PROVIDED PASSAGE:
^^^^

I like their analogy of a “bomb”, for the following reason. They don’t imply that our analysis is wrong (i.e., there is no bomb), simply that it need to be “deactivated”. In fact, a close look at the PIK analysis shows far more area of agreement with our analysis than disagreement. Where there is disagreement, there is apparent misunderstanding. The “bomb” is still ticking.

The PIK team agrees with much of the core of our analysis:

. . . we can agree with Pielke et al. that there are definitely alarming developments in China that suggest that the autonomous technical progress may be slower in the future than the historical trend . . .

. . . In the light of Pielke et al. it needs to be discussed if there will be a break in the development of the worldwide energy system compared to the historical trend. . .

. . . The development of carbon intensity is therefore indeed worrying. . .

. . . It is therefore absolutely unquestionable that the assumptions about the autonomous technical progress considerably influence the mitigation costs.

The PIK team unfortunately builds and proceeds to knock down a straw man when they assert:

Pielke et al. therefore exaggerate immoderately if they assume that the hypothetic scenario of the IPCC, in which the carbon and energy intensity is frozen on today’s level, is the most likely future scenario. . . For the estimation of the future trend, it is however absurd to construct a business-as-usual-scenario that does not produce any technical progress

They write “if they assume” presumably because we said nothing of the sort in our paper. We suggested using a “frozen technology” baseline simply because in an analysis it forces all assumptions of future technological innovation out into the open. The “frozen technology” baseline is an analytical tool, not a prediction about the future, and certainly is not a “business as usual” scenario. One of the best indications that critics accept our technical analysis is the misplaced allegation that our “frozen technology” baseline is a projection. This is just a misreading of our paper. Here is how we describe the “frozen technology” baseline in the original paper (emphasis added):

We also use the emissions-scenario building blocks in our analysis, but adopt a frozen-technology baseline to reveal the full challenge of decarbonization. Using this baseline also reveals the huge amount of emissions-reducing technological change built into the SRES and similar scenarios.

^^^^

EXERCISE TASKS:
1. Could you return, word for word, the stretch of the passage on the PIK critique from "The PIK team agrees" through "worrying. . ."?
2. Answer these from the passage on the PIK critique:
(a) Which analogy does the author say they like?
(b) How does the PIK team describe the development of carbon intensity?
(c) What does the author say the "frozen technology" baseline is, as opposed to a prediction about the future?

Records of locating words and elements:
^^^^

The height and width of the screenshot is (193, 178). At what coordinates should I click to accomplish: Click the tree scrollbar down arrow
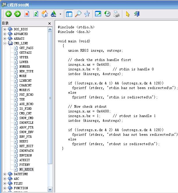tap(50, 189)
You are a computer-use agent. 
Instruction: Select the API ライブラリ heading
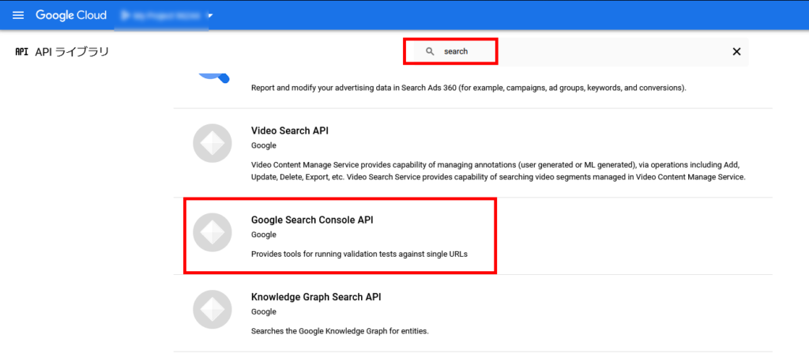point(72,51)
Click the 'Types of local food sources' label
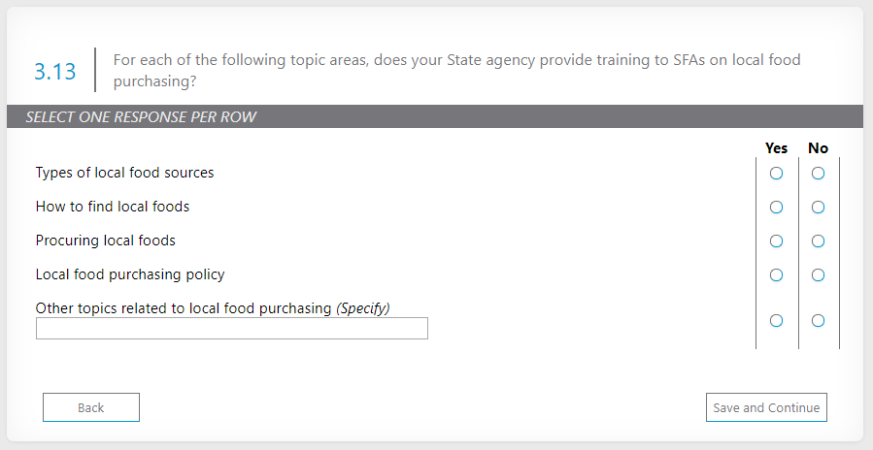Viewport: 873px width, 450px height. [x=124, y=173]
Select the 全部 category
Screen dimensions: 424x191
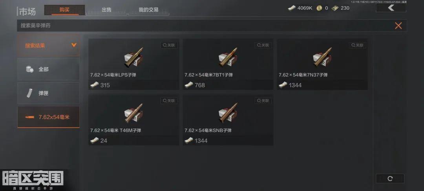48,69
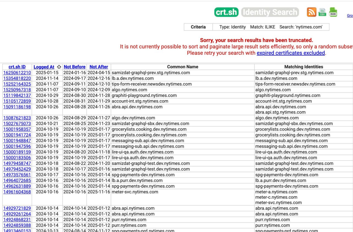Open certificate 15250967318 for algo.nytimes.com

click(x=17, y=90)
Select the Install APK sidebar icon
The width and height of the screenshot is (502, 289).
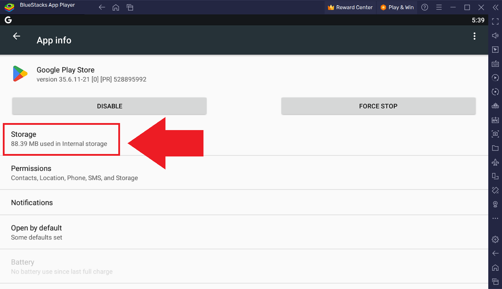point(495,120)
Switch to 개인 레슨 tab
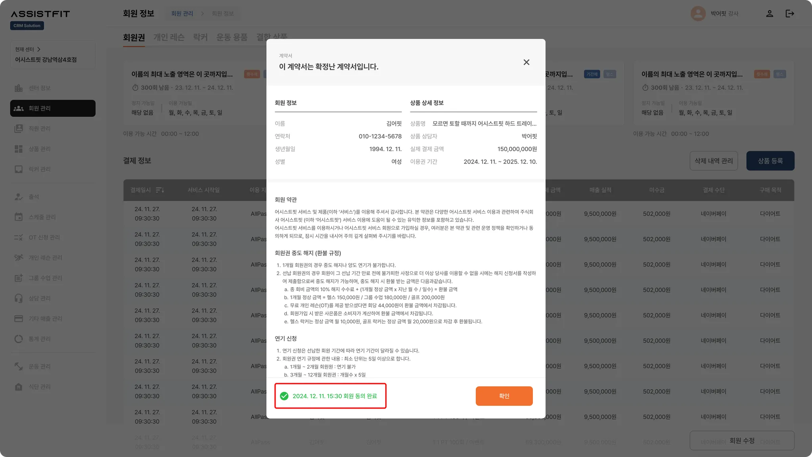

^^^^

FINAL RESULTS:
1.
The PIK team agrees with much of the core of our analysis:

. . . we can agree with Pielke et al. that there are definitely alarming developments in China that suggest that the autonomous technical progress may be slower in the future than the historical trend . . .

. . . In the light of Pielke et al. it needs to be discussed if there will be a break in the development of the worldwide energy system compared to the historical trend. . .

. . . The development of carbon intensity is therefore indeed worrying. . .

2.
(a) The analogy of a "bomb."
(b) As "indeed worrying."
(c) An analytical tool.